#### Exercise inputs

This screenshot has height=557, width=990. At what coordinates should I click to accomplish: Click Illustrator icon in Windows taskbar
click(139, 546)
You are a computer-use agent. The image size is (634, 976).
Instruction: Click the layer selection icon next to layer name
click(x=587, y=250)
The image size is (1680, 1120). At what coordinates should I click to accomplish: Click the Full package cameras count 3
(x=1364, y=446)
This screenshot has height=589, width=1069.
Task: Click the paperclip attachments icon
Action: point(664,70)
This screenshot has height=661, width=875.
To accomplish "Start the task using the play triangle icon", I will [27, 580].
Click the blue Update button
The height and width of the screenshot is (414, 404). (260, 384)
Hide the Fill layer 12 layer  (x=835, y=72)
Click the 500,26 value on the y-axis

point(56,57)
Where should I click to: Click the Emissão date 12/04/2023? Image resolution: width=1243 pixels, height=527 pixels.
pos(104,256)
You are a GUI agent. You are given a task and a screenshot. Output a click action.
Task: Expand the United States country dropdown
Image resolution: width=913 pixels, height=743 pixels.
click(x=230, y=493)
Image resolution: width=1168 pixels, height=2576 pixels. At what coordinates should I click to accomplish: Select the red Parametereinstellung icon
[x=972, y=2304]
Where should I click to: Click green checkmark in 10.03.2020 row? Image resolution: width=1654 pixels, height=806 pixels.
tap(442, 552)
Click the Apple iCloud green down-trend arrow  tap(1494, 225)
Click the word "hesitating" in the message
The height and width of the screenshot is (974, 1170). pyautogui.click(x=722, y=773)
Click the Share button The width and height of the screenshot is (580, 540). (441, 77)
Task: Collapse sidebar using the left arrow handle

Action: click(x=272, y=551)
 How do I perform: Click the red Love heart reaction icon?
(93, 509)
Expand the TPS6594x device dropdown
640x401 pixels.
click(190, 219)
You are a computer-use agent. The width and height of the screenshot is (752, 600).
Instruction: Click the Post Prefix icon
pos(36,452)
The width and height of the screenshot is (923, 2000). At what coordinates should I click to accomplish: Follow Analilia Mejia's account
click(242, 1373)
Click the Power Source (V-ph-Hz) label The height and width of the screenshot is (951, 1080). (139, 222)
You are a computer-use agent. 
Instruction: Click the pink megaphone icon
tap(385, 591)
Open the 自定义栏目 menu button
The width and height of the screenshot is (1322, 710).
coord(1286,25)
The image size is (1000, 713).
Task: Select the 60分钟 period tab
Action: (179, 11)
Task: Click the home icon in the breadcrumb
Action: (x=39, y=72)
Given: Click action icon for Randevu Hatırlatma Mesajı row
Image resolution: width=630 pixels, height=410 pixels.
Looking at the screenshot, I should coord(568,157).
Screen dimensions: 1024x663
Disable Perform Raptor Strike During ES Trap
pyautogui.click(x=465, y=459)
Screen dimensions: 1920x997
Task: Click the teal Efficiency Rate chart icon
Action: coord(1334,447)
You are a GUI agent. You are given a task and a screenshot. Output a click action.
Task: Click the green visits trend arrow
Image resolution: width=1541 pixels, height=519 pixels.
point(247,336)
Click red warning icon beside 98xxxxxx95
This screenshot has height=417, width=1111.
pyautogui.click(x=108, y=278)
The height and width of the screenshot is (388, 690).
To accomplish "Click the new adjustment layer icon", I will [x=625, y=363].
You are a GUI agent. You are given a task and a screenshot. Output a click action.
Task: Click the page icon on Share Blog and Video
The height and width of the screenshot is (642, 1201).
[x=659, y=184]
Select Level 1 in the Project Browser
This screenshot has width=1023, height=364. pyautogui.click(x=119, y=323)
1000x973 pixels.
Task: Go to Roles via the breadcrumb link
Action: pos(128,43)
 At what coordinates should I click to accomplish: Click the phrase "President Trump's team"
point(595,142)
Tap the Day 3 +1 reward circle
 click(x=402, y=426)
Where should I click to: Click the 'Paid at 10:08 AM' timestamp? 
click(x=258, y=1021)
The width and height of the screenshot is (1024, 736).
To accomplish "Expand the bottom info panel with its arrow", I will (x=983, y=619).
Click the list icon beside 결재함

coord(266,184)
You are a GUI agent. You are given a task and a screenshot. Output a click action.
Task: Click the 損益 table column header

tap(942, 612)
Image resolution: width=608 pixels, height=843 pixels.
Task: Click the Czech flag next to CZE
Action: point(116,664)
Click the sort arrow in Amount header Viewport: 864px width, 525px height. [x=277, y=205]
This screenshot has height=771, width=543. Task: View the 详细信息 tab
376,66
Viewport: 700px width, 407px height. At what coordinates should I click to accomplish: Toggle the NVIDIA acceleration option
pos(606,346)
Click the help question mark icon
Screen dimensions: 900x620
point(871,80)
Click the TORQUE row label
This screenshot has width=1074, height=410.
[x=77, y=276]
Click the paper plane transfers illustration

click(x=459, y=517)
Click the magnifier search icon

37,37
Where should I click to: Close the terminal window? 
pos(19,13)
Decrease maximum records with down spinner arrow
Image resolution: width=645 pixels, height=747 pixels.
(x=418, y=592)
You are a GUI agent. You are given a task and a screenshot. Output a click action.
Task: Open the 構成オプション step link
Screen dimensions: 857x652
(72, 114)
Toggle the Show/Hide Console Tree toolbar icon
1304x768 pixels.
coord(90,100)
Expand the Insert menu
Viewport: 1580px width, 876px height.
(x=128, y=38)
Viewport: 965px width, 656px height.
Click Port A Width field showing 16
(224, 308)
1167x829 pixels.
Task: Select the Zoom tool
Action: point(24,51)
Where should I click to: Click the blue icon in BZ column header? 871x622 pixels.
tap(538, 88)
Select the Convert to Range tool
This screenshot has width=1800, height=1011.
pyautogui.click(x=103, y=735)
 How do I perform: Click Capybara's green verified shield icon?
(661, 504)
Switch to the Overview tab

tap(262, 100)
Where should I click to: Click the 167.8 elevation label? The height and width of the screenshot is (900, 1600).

########

Task: Above are the entries. Quote exactly the lines from the one bearing "Hide the Fill" through the one bearing "Given: Click action".

Expected output:
Hide the Fill layer 12 layer  (x=835, y=72)
Click the 500,26 value on the y-axis

point(56,57)
Where should I click to: Click the Emissão date 12/04/2023? Image resolution: width=1243 pixels, height=527 pixels.
pos(104,256)
You are a GUI agent. You are given a task and a screenshot. Output a click action.
Task: Expand the United States country dropdown
Image resolution: width=913 pixels, height=743 pixels.
click(x=230, y=493)
Image resolution: width=1168 pixels, height=2576 pixels. At what coordinates should I click to accomplish: Select the red Parametereinstellung icon
[x=972, y=2304]
Where should I click to: Click green checkmark in 10.03.2020 row? Image resolution: width=1654 pixels, height=806 pixels.
tap(442, 552)
Click the Apple iCloud green down-trend arrow  tap(1494, 225)
Click the word "hesitating" in the message
The height and width of the screenshot is (974, 1170). pyautogui.click(x=722, y=773)
Click the Share button The width and height of the screenshot is (580, 540). (441, 77)
Task: Collapse sidebar using the left arrow handle

Action: click(x=272, y=551)
 How do I perform: Click the red Love heart reaction icon?
(93, 509)
Expand the TPS6594x device dropdown
640x401 pixels.
click(190, 219)
You are a computer-use agent. The width and height of the screenshot is (752, 600).
Instruction: Click the Post Prefix icon
pos(36,452)
The width and height of the screenshot is (923, 2000). At what coordinates should I click to accomplish: Follow Analilia Mejia's account
click(242, 1373)
Click the Power Source (V-ph-Hz) label The height and width of the screenshot is (951, 1080). (139, 222)
You are a computer-use agent. 
Instruction: Click the pink megaphone icon
tap(385, 591)
Open the 自定义栏目 menu button
The width and height of the screenshot is (1322, 710).
coord(1286,25)
The image size is (1000, 713).
Task: Select the 60分钟 period tab
Action: (179, 11)
Task: Click the home icon in the breadcrumb
Action: (x=39, y=72)
Given: Click action icon for Randevu Hatırlatma Mesajı row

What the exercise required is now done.